Recentemente, em 11 de abril de 2018, entrou em vigor na União Europeia o Regulamento (UE) 2017/2158 da Comissão, que estabelece medidas de precaução e níveis de referência para a redução da presença de acrilamida em alimentos. A importância deste marco regulatório europeu está fundamentada em um parecer emitido em 2015 pelo Painel Científico dos Contaminantes da Cadeia Alimentar (CONTAM) da Autoridade Europeia para a Segurança dos Alimentos. Com base em estudos realizados em animais, a Autoridade confirma avaliações anteriores de que a acrilamida em alimentos aumenta potencialmente o risco de desenvolvimento de câncer nos consumidores de todas as faixas etárias. Dado que a acrilamida está presente numa vasta gama de alimentos de consumo corriqueiro (por exemplo, batata, café), esta preocupação aplica-se a todos os consumidores, mas as crianças são o grupo etário mais exposto com base no peso corporal. Os níveis atuais de exposição via alimentos à acrilamida, em todas as faixas etárias, indicam uma preocupação em relação aos seus efeitos cancerígenos. Portanto, a acrilamida torna-se um perigo à segurança de alimentos, ou seja, um agente químico com potencial de causar danos à saúde humana.

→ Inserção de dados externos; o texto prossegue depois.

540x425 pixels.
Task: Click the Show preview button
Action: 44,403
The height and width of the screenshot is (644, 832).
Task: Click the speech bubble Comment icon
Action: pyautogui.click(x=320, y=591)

O que é a acrilamida e como ela aparece nos alimentos?

Durante o cozimento em altas temperaturas de certos alimentos ricos em amido, um processo chamado Reação de Maillard acontece. Nesta reação, a água, os açúcares e os aminoácidos naturalmente presentes se combinam, criando as características de sabor, textura, cor (aquele tom mais amarronzado no pãozinho, por exemplo) e aroma nos alimentos. Porém, infelizmente este processo também produz a acrilamida.

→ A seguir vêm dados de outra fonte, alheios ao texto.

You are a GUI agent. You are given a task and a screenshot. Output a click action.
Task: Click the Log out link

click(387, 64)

A acrilamida, substância química cujo nome oficial é prop-2-enamida, aparece em função especificamente da reação entre aminoácidos (principalmente a asparagina) e os açúcares redutores presentes em alimentos ricos em amido, quando submetidos a processos de cozimento (assar, fritar ou torrar) e processamento industrial em temperaturas acima de 120ºC, com baixa umidade.  A acrilamida não é uma substância intencionalmente adicionada aos alimentos. Embora tenha sido detectada em alimentos pela primeira vez em abril de 2002, é muito provável que a acrilamida já existisse neles desde que os processos de cozimento em altas temperaturas surgiram. Ela também tem vários usos em outras aplicações não alimentícias (exemplo: fabricação de papéis, plásticos e tintas, processos de tratamento de esgoto) e está presente no tabaco.

Como estamos expostos à acrilamida e quais são os alimentos mais acometidos?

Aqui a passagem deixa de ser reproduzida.